Die Erzdiözese von Mexiko erhebt eines ihrer ikonischsten marianischen Heiligtümer zum Wallfahrtsort

Die Erzdiözese von Mexiko erhebt eines ihrer ikonischsten marianischen Heiligtümer zum Wallfahrtsort

Die Kirche Unserer Lieben Frau vom Berge Karmel, eines der ikonischsten Gotteshäuser von Mexiko-Stadt und Zentrum einer tief verwurzelten marianischen Frömmigkeit, wird auf Beschluss von Kardinal Carlos Aguiar Retes, dem Primas von Mexiko, offiziell zum Heiligtum erhoben.

Die Nachricht wurde durch ein vom Kardinal selbst unterzeichnetes Dekret bekannt gegeben, in dem er mitteilt, dass die Entscheidung am vergangenen 29. April nach Beratung mit dem Priesterrat getroffen wurde. Mit dieser Maßnahme erkennt das Erzbistum von Mexiko die spirituelle Bedeutung an, die dieser Kirchenbau im Laufe der Jahre als Wallfahrts- und Gebetsort für Tausende von Gläubigen erlangt hat.

Eine Anerkennung jahrzehntelanger Volksfrömmigkeit

In dem Dokument erinnert Aguiar Retes daran, dass Heiligtümer einen besonderen Platz im Leben der Kirche einnehmen, da sie aus der Volksfrömmigkeit hervorgehen und den Gläubigen bevorzugte Räume für Gebet, Bekehrung und die Begegnung mit Gott bieten.

Der künftige Status als Heiligtum bedeutet die offizielle Anerkennung einer Realität, die um die Karmelkirche von San Ángel bereits seit langem gelebt wird. Generationen von Katholiken haben dieses Gotteshaus aufgesucht, um sich der Jungfrau vom Berge Karmel anzuvertrauen, einer der weltweit am weitesten verbreiteten und beliebtesten marianischen Anrufungen.

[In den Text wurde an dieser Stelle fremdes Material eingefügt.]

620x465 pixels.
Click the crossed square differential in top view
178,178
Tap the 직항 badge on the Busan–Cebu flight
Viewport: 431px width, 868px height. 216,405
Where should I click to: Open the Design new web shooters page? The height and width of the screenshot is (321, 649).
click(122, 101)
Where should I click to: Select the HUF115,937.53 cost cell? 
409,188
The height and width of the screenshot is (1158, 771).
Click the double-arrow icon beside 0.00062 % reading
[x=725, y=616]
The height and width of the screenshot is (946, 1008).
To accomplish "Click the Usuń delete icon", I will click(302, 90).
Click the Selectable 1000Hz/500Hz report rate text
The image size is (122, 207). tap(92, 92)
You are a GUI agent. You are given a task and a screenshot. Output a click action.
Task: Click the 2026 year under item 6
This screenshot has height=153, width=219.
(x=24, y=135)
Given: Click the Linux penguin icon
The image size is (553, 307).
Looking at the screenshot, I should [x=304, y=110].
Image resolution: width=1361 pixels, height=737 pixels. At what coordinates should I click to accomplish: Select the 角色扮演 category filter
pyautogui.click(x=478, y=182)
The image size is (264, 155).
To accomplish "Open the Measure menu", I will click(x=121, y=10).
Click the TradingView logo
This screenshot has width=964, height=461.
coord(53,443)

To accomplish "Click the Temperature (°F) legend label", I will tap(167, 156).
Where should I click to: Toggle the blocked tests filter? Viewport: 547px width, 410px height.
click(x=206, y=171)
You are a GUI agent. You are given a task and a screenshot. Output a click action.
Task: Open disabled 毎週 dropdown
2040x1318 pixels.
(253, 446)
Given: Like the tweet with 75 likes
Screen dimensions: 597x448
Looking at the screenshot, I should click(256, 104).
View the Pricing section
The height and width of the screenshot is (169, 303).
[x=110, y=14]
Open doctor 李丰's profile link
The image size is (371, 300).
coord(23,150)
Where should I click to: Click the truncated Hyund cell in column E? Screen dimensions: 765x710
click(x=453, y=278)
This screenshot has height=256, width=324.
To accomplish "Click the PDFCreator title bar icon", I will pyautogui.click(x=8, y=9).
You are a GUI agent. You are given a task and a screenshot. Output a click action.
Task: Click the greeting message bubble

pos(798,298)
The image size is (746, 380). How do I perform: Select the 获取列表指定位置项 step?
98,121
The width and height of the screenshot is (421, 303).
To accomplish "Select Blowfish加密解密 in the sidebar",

Der Primas von Mexiko nutzte die Gelegenheit zudem, um den Karmelitenbrüdern für ihre jahrzehntelange pastorale Betreuung des Ortes zu danken. Wie das Dekret betont, hat ihr Wirken entscheidend dazu beigetragen, die Verehrung Unserer Lieben Frau vom Berge Karmel zu festigen und die Kirche zu einem spirituellen Bezugspunkt für zahlreiche Gläubige zu machen.

Die Feier findet im Juli statt

Die offizielle Erhebung zum Heiligtum wird am kommenden 15. Juli um 19 Uhr stattfinden, am Vorabend des Festes Unserer Lieben Frau vom Berge Karmel.

Die Feier fällt zudem mit dem Jubiläum des 75. Jahrestages der päpstlichen Krönung des im Kirchenbau verehrten Gnadenbildes zusammen, ein besonders bedeutsames Datum für die karmelitanische Gemeinschaft und die Verehrer dieser marianischen Anrufung.

Die Zeremonie wird von Weihbischof Héctor Mario Pérez Villarreal, Generalsekretär der Mexikanischen Bischofskonferenz, geleitet, der in Vertretung von Kardinal Aguiar handelt.

Ein Gebet für den Frieden im Heiligen Land

In seiner Botschaft lud der Kardinal alle Gläubigen des Erzbistums ein, an dieser Feier teilzunehmen, und bat darum, dass das Ereignis unter dem Schutz der Jungfrau vom Berge Karmel begangen werde.

Zugleich regte er an, diesen Gebetstag dem Frieden im Heiligen Land zu widmen, einer Region, die historisch mit den Ursprüngen des Karmeliterordens und einer marianischen Anrufung verbunden ist, die auch Jahrhunderte später noch eine tiefe Verehrung unter Katholiken weltweit weckt.

Mit dieser Entscheidung fügt das Erzbistum Primatial von Mexiko seinem geistlichen Erbe ein neues Heiligtum hinzu und erkennt offiziell die pastorale Relevanz eines der bekanntesten marianischen Wallfahrtszentren der mexikanischen Hauptstadt an.